We know that $c = \lambda f$, then $\lambda = \dfrac{c}{f}$ . And if we put this value of $\lambda $ in the formula of $N$, we get:
$\begin{array}{l}
N = \dfrac{{2L\mu }}{\lambda }\\
\Rightarrow N = \dfrac{{2Lf\mu }}{c}
\end{array}$
Now if we make $f$ the subject in the above equation and then find the change in $f$, we get:
$\begin{array}{l}
N = \dfrac{{2Lf\mu }}{c}\\
\Rightarrow f = \dfrac{{cN}}{{2L\mu }}\\
\Delta f = \dfrac{{c \times \Delta N}}{{2L\mu }}
\end{array}$
Now we know that $\Delta N = 1$ and putting this value in the formula and calculating we get:
$\begin{array}{l}
\Delta f = \dfrac{{c \times \Delta N}}{{2L\mu }}\\
\Rightarrow \Delta f = \dfrac{{3 \times {{10}^8} \times 1}}{{2 \times 6 \times {{10}^{ - 2}} \times 1.75}}\\
\Rightarrow \Delta f = \dfrac{{3 \times {{10}^8} \times 1}}{{2 \times 6 \times {{10}^{ - 2}} \times 1.75}}\\
\Rightarrow \Delta f = 1.43 \times {10^9}\,Hz
\end{array}$

Hence the shift in frequency is equal to $1.43 \times {10^9}Hz$.

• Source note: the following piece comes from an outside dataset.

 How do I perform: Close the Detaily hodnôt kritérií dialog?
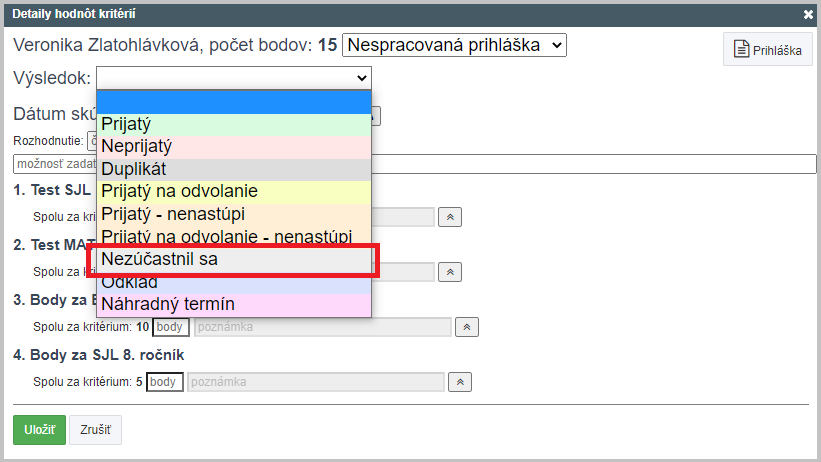(x=808, y=15)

C) In this part we have to prove the relation, $\Delta f = \dfrac{1}{t}$.
We know that the velocity od ray inside the medium is given by,
$v = \dfrac{c}{\mu }$, where c is speed of light in free space.
We also know that,
 $\begin{array}{l}
v = \dfrac{d}{t}\\
\Rightarrow v = \dfrac{{2L}}{t}
\end{array}$
$t = \dfrac{{2L}}{v}$.
Here distance travelled is taken as 2L because the motion to be considered is of back and forth.
If we put the value of v in the above formula, we get:
\[\begin{array}{l}
t = \dfrac{{2L}}{v}\\
\Rightarrow t = \dfrac{{2L\mu }}{c}
\end{array}\]
If we considered the value of change in frequency we know,
$\Delta f = \dfrac{c}{{2\mu L}}$, when $\Delta N = 1$.
We can easily see that the above equation is just the reciprocal of the equation of $t$.
Hence, proved: $\Delta f = \dfrac{1}{t}$.
D) In this part we have to calculate the fractional shift in the frequency.
The mathematical representation of fractional shift in the frequency is:$\dfrac{{\Delta f}}{f}$.
Now we know that $f = \dfrac{c}{\lambda }$we will put this value of f in the formula of fractional shift in frequency:
$\dfrac{{\Delta f}}{f} = \dfrac{{\Delta f\lambda }}{c}$
We know the values of $\Delta f$, $\lambda $and c and we have to put them in the above equation,
$\begin{array}{l}
\dfrac{{\Delta f}}{f} = \dfrac{{1.43 \times {{10}^9} \times 694 \times {{10}^{ - 9}}}}{{3 \times {{10}^8}}}\\
\Rightarrow \dfrac{{\Delta f}}{f} = \dfrac{{1.43 \times {{10}^9} \times 694 \times {{10}^{ - 9}}}}{{3 \times {{10}^8}}}\\
\Rightarrow \dfrac{{\Delta f}}{f} = 3.308 \times {10^{ - 6}}
\end{array}$
Hence, the fractional shift infrequency is equal to $3.308 \times {10^{ - 6}}$.

Note: In the question students should calculate the required quantities one by one and use them to calculate the quantities in the next parts. If one tries to calculate every quantity from the very beginning then it will consume a lot more time than it should take.